** begin Records supplied **

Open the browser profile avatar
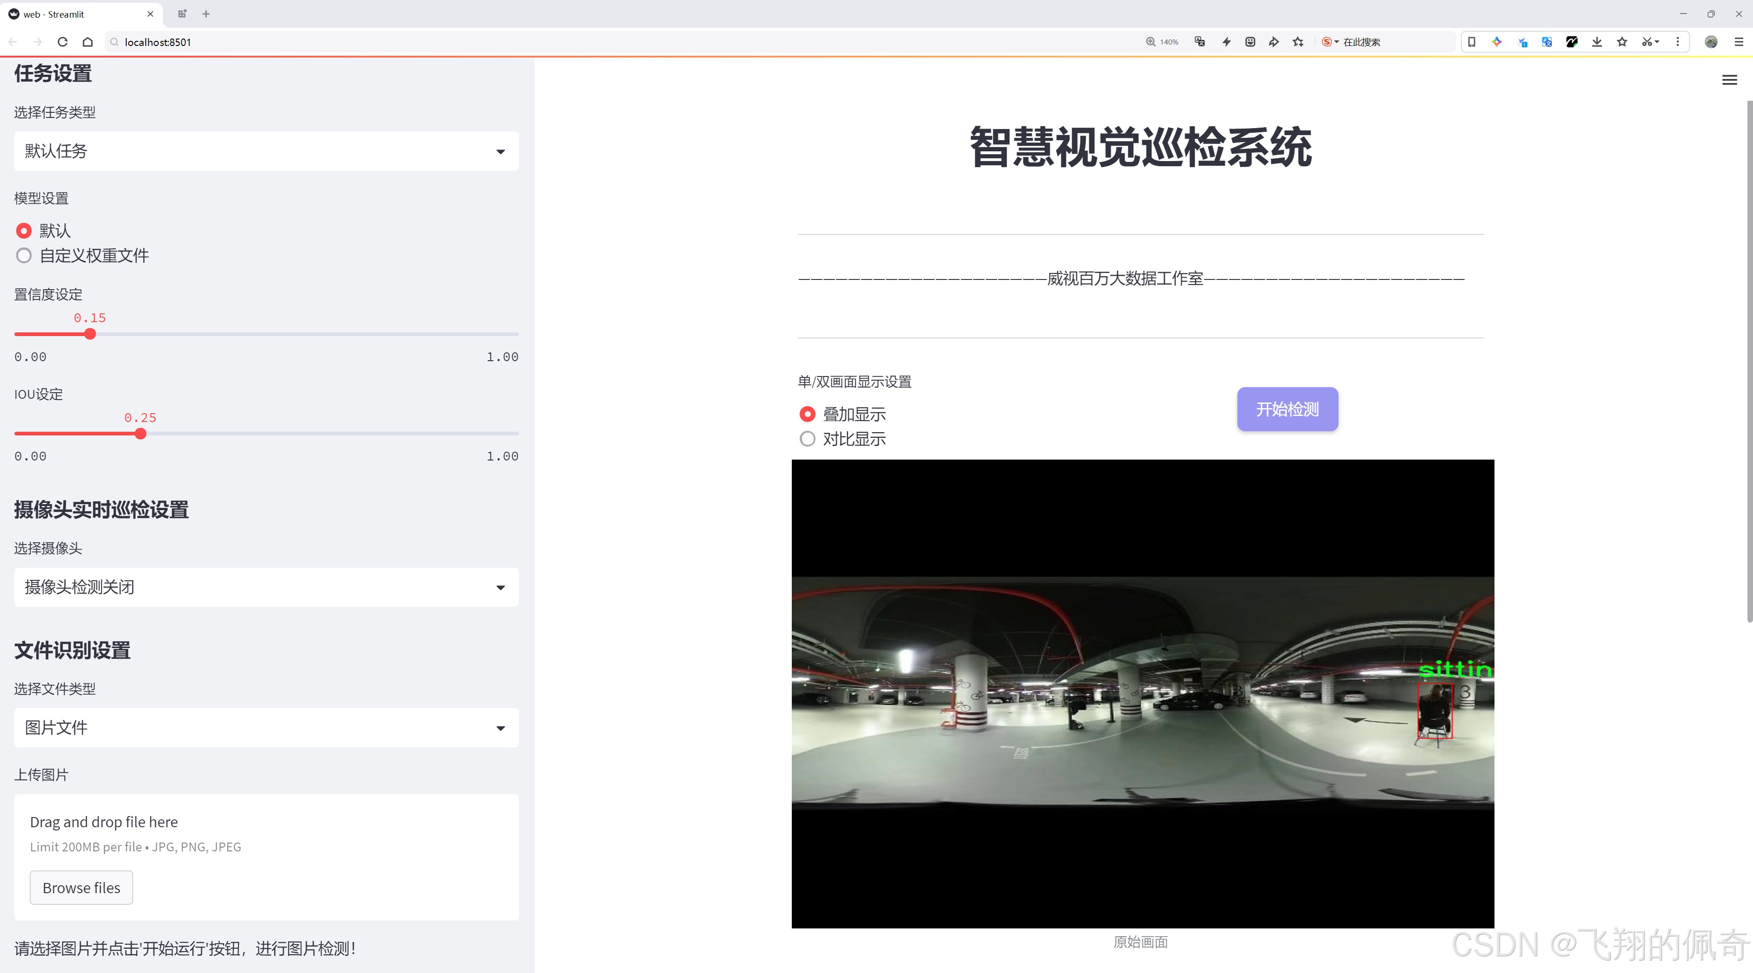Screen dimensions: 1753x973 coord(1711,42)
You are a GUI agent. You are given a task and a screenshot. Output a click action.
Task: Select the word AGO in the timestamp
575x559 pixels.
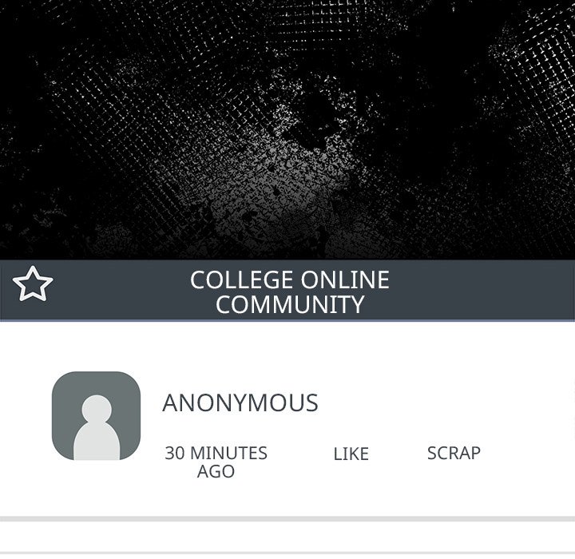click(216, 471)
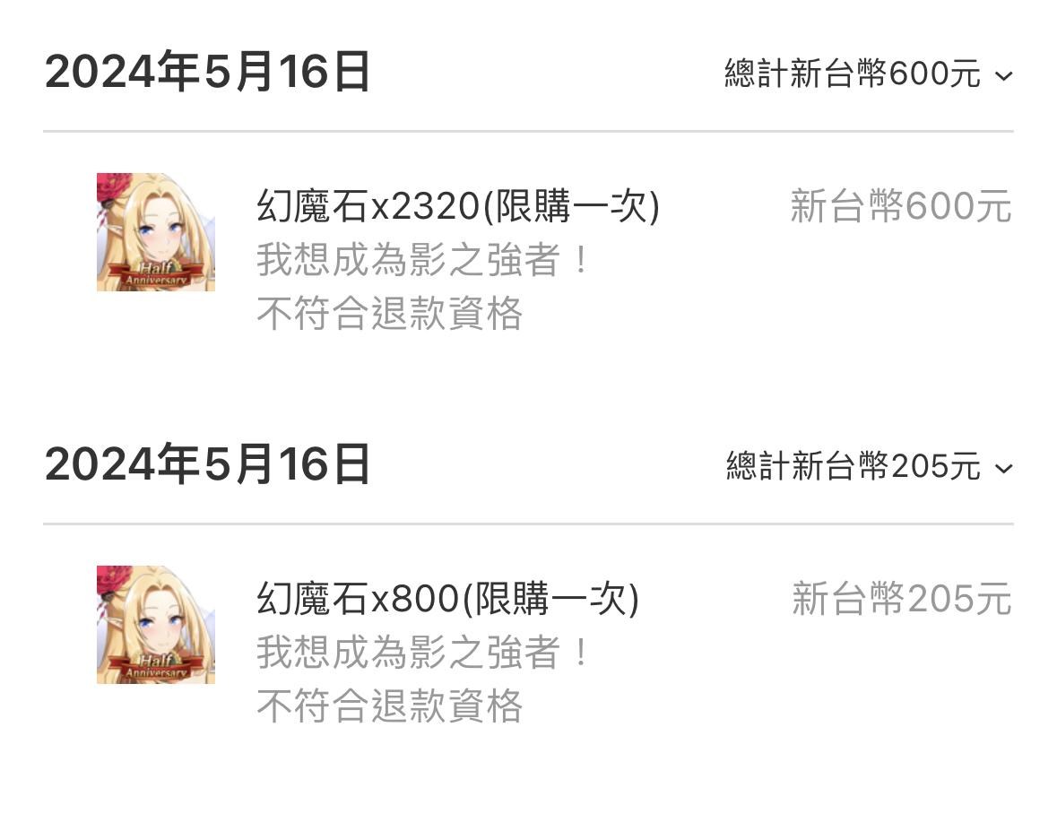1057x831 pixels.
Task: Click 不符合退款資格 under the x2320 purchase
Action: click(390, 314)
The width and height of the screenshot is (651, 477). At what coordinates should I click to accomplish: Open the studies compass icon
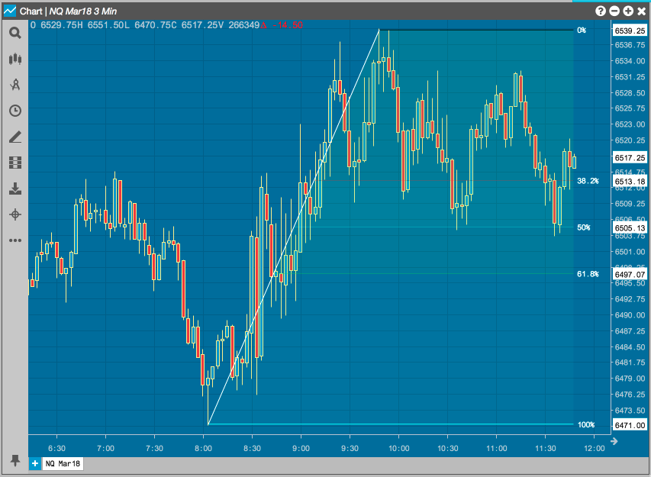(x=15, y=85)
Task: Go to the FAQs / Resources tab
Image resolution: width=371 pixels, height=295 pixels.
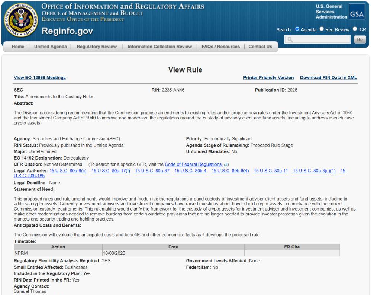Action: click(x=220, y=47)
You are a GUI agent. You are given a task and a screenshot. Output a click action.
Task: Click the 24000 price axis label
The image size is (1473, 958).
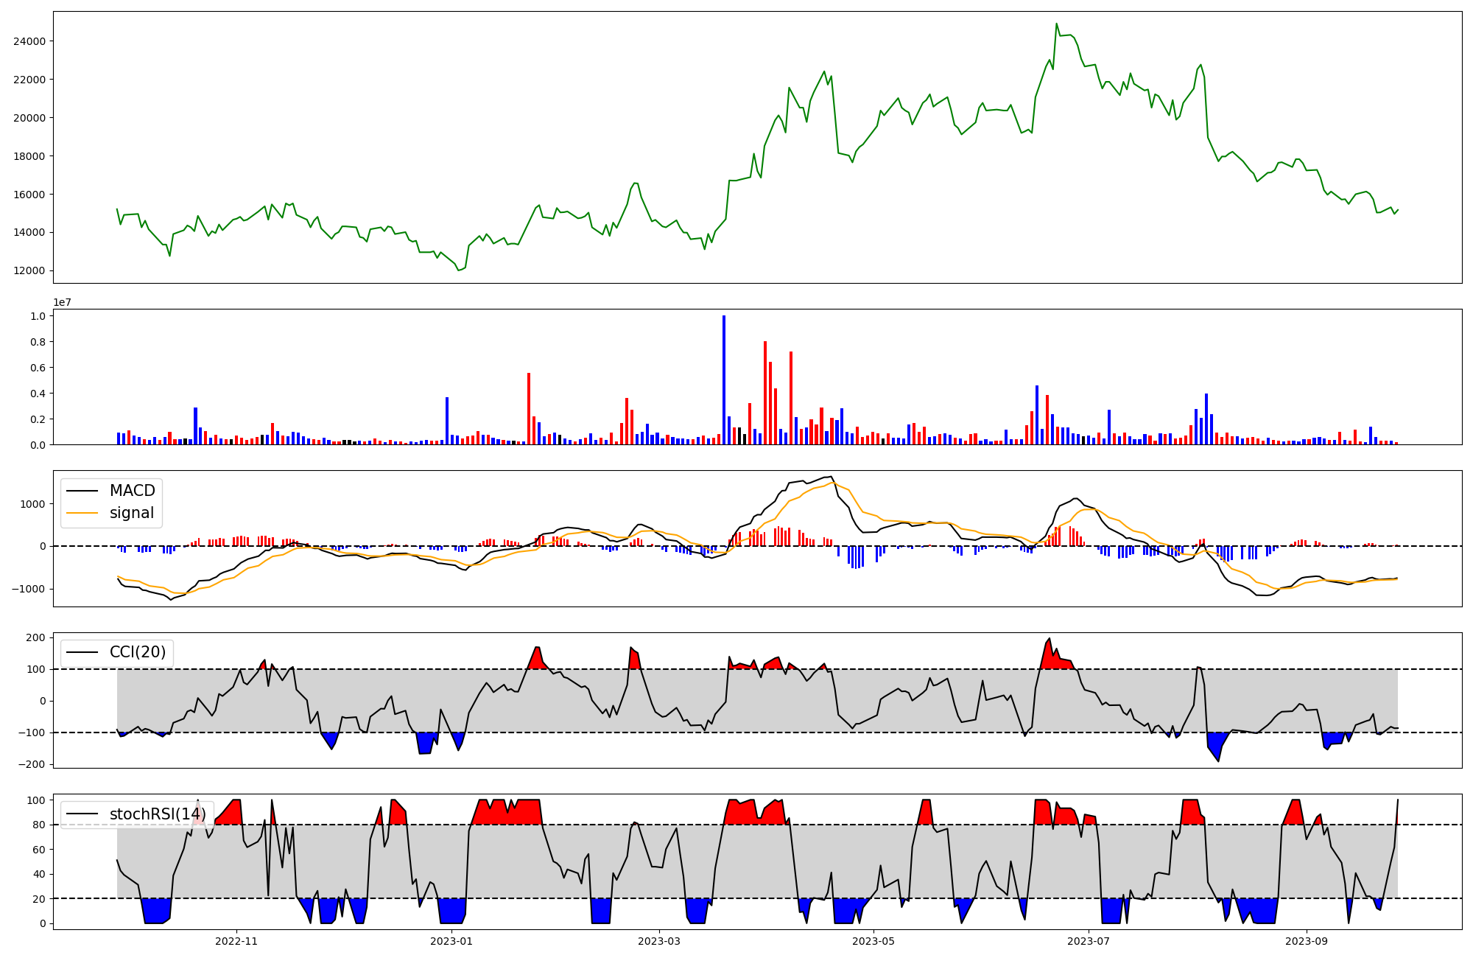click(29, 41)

** end Records supplied **

Stated goal ▸ Copy the records above word for word, leaving out the pictures.

Task result ▸
Open the browser profile avatar
Screen dimensions: 1753x973 coord(1711,42)
You are a GUI agent. You are given a task and a screenshot. Output a click action.
Task: Select the word AGO in the timestamp
575x559 pixels.
click(216, 471)
1057x831 pixels.
Task: Click 不符合退款資格 under the x2320 purchase
Action: click(390, 314)
The width and height of the screenshot is (651, 477). At what coordinates should I click to accomplish: Open the studies compass icon
(x=15, y=85)
Task: Go to the FAQs / Resources tab
Image resolution: width=371 pixels, height=295 pixels.
Action: click(x=220, y=47)
You are a GUI agent. You are given a task and a screenshot. Output a click action.
Task: Click the 24000 price axis label
The image size is (1473, 958).
click(29, 41)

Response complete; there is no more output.